“And, would you believe it, mate?” said he. “Would you believe it? He wants to put them in print in the Parish Magazine. In print! Fancy!”

He slapped his thigh. Triona stared at him for a moment and then laughed out loud for the first time for many weeks.

“What are you laughing at?” asked the astonished Bunnings.

“It seems so funny,” said Triona.

“That’s what I thought.”

“And a great honour,” said Triona recovering.

“Of course. Only he said he couldn’t print ’em without your permission.”

Triona gave permission, stipulating, however, that his name should not be used. His modesty forbade it he explained. Josh Bunnings went away delighted. In the course of a few posts came a grateful letter from the curate.
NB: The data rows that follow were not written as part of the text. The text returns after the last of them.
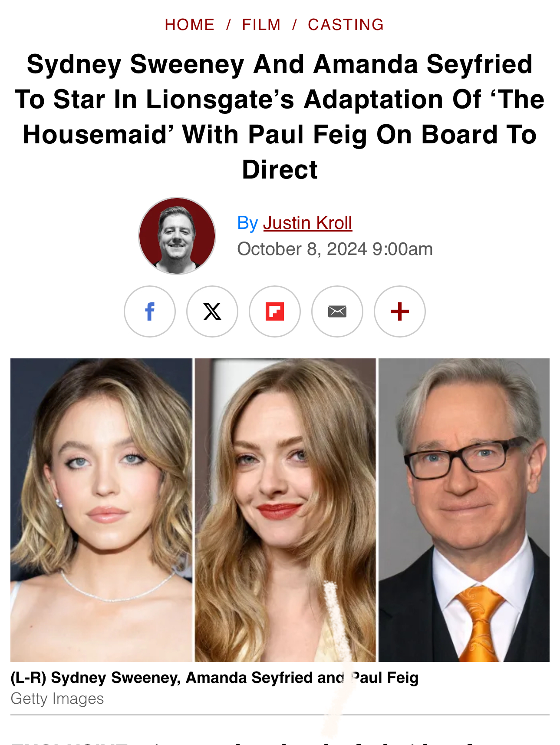This screenshot has width=560, height=745.
Task: Click the Paul Feig photo panel
Action: click(x=464, y=510)
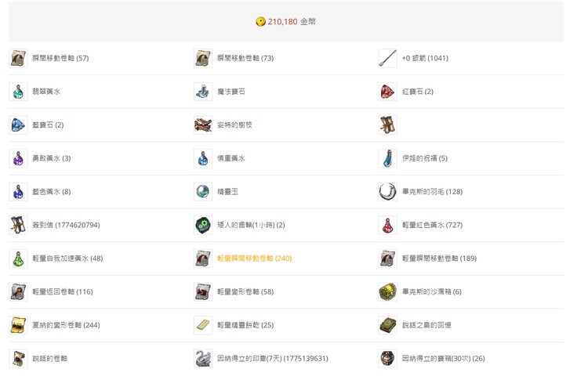
Task: Click the 夏納的變形卷軸 (244) text
Action: click(66, 325)
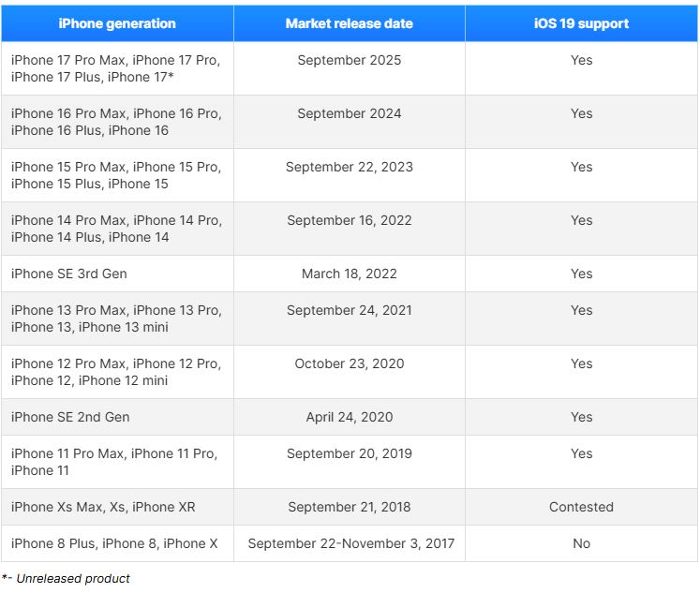
Task: Select the iPhone 16 Pro Max generation cell
Action: point(117,122)
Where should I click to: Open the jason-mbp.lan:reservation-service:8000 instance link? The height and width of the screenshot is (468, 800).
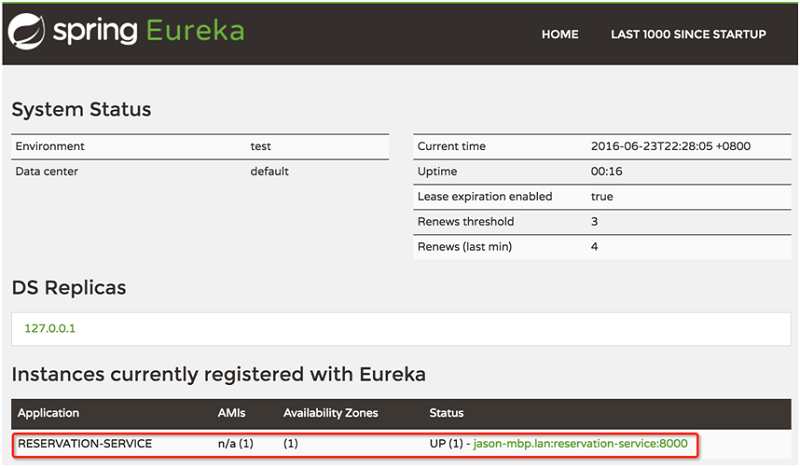click(580, 443)
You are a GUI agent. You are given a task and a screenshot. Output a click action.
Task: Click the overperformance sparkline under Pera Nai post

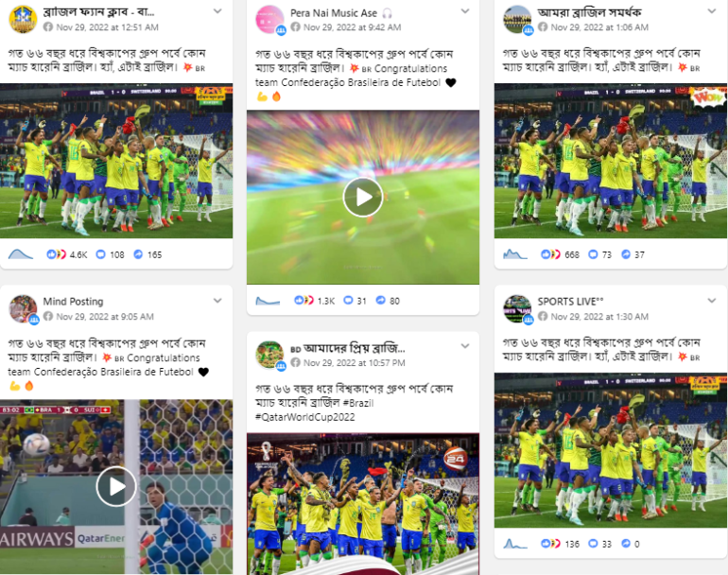(268, 301)
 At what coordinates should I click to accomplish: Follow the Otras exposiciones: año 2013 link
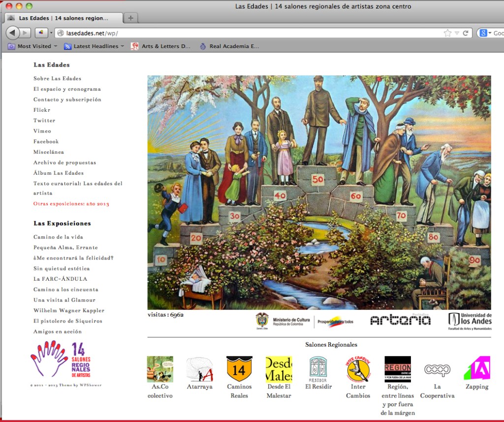pos(71,203)
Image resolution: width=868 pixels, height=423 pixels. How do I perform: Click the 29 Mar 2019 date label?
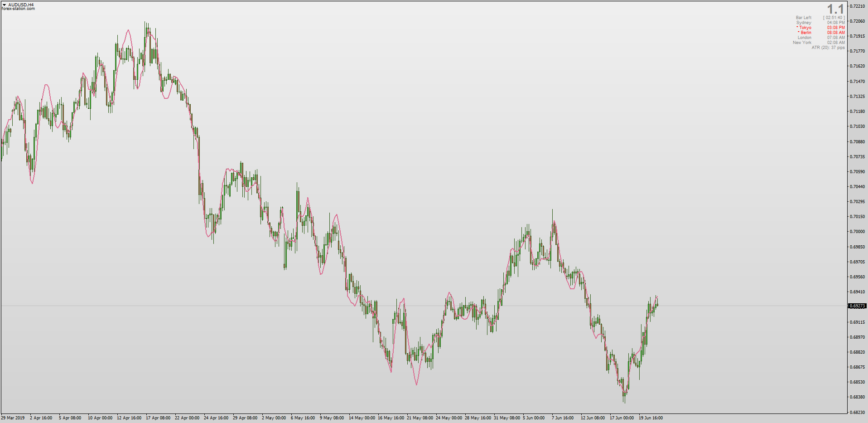[x=13, y=418]
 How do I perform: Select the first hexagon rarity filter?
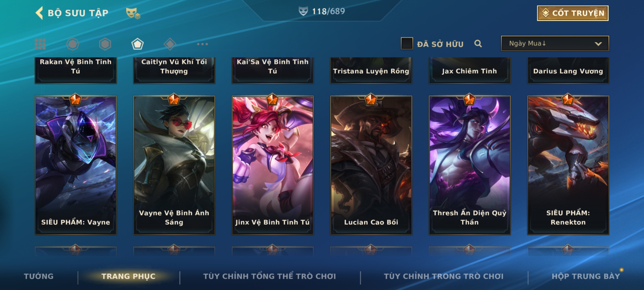click(73, 44)
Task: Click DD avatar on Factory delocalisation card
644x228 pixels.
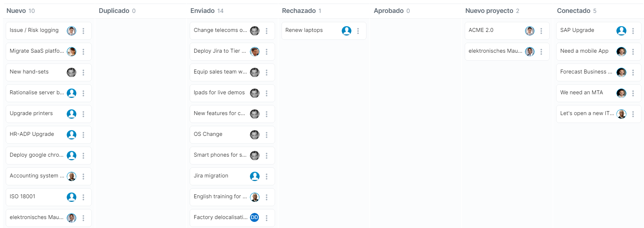Action: tap(255, 217)
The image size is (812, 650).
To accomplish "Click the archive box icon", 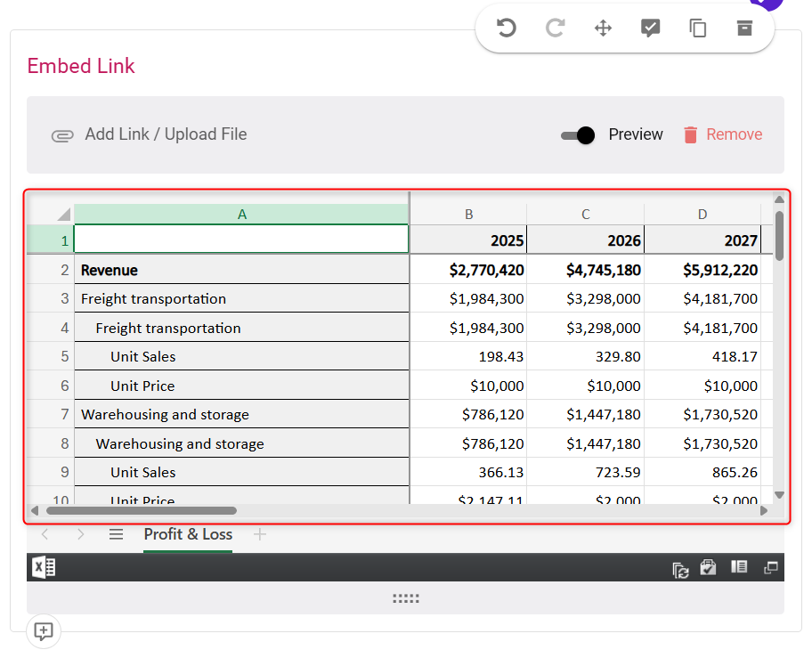I will [x=744, y=28].
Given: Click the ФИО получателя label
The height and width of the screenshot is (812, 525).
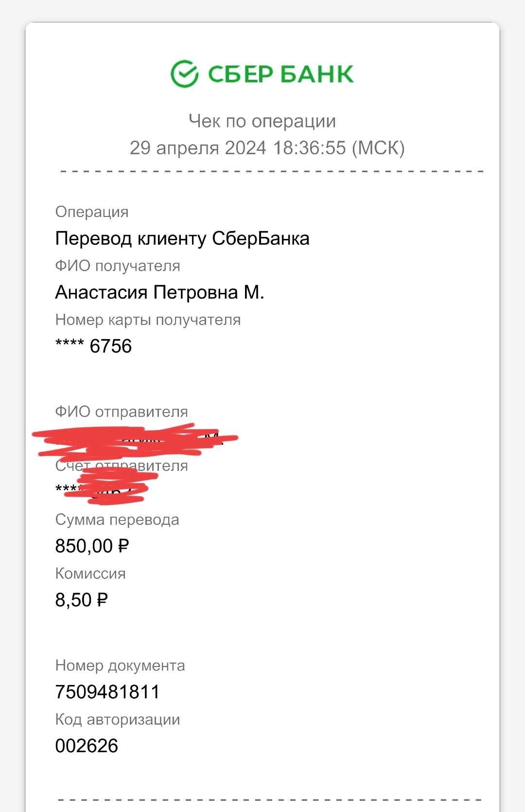Looking at the screenshot, I should click(x=118, y=266).
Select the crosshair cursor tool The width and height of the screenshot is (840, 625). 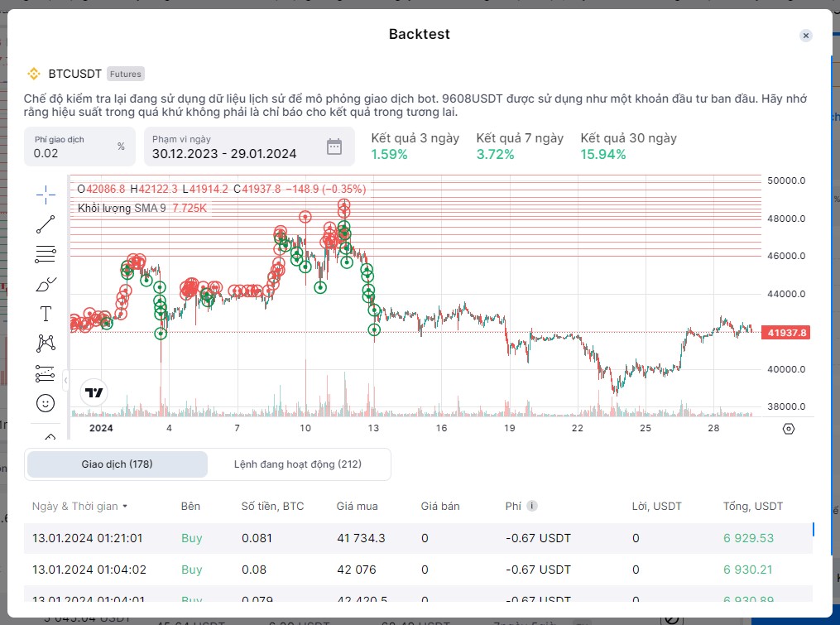coord(46,193)
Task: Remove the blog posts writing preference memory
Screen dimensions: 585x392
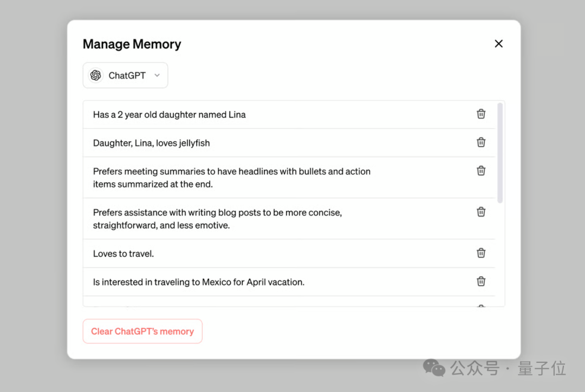Action: (x=481, y=212)
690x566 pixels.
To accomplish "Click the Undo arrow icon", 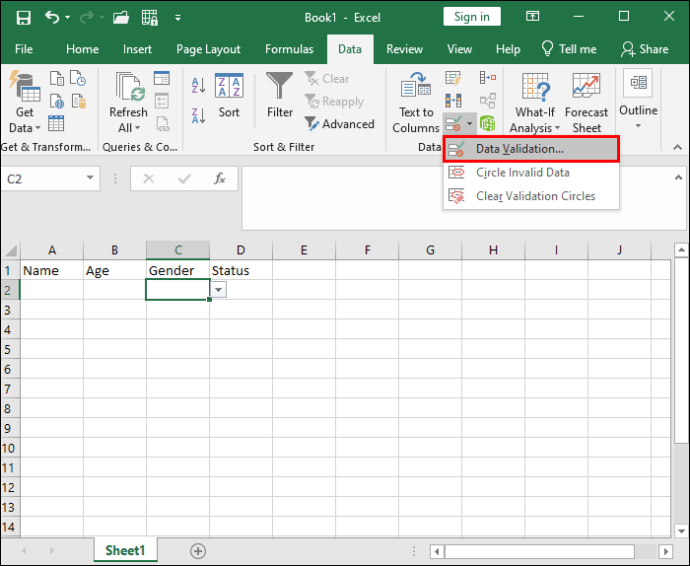I will pos(52,17).
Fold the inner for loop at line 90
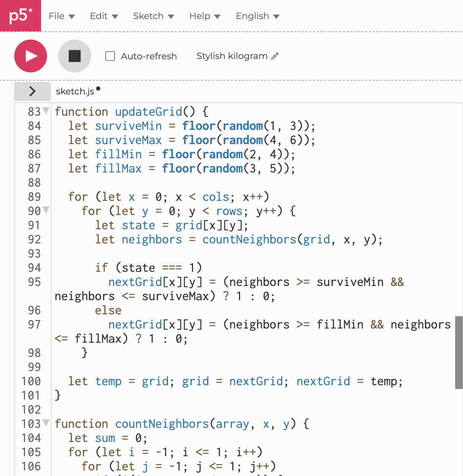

In Mr. Briggs’s writing he saw signs of considerable literary talent which he hoped Mr. Briggs would cultivate. If he could be of help in this way, he put his services at Mr. Briggs’s disposal. Triona again laughed, with grim amusement, at a funny, ironical world.

Then, suddenly, the underlying tragedy of this comic interlude smote him breathless. Alexis Triona was dead and so were his writings, for evermore. But the impulse to write stirred within him so vehemently that even in these idle letters to Josh Bunnings he had put all his vividness of literary expression. The curate’s dim recognition of the unusual was a sign and a token. Whatever he wrote would be stamped with his individuality and if published, even anonymously, would lead to his identification. The arresting quality of his style had been a main factor in his success. This flashing pictorial way of his he could not change. If he strove self-consciously to write sober prose, he would produce dull, uninspired stuff that no man could read; if he lost self-consciousness, automatically he would betray himself. He would re-appear in the Olivia-dominated world. Every book or article would dance before her eyes like an ignis fatuus, reminding her maddeningly of his existence in her propinquity.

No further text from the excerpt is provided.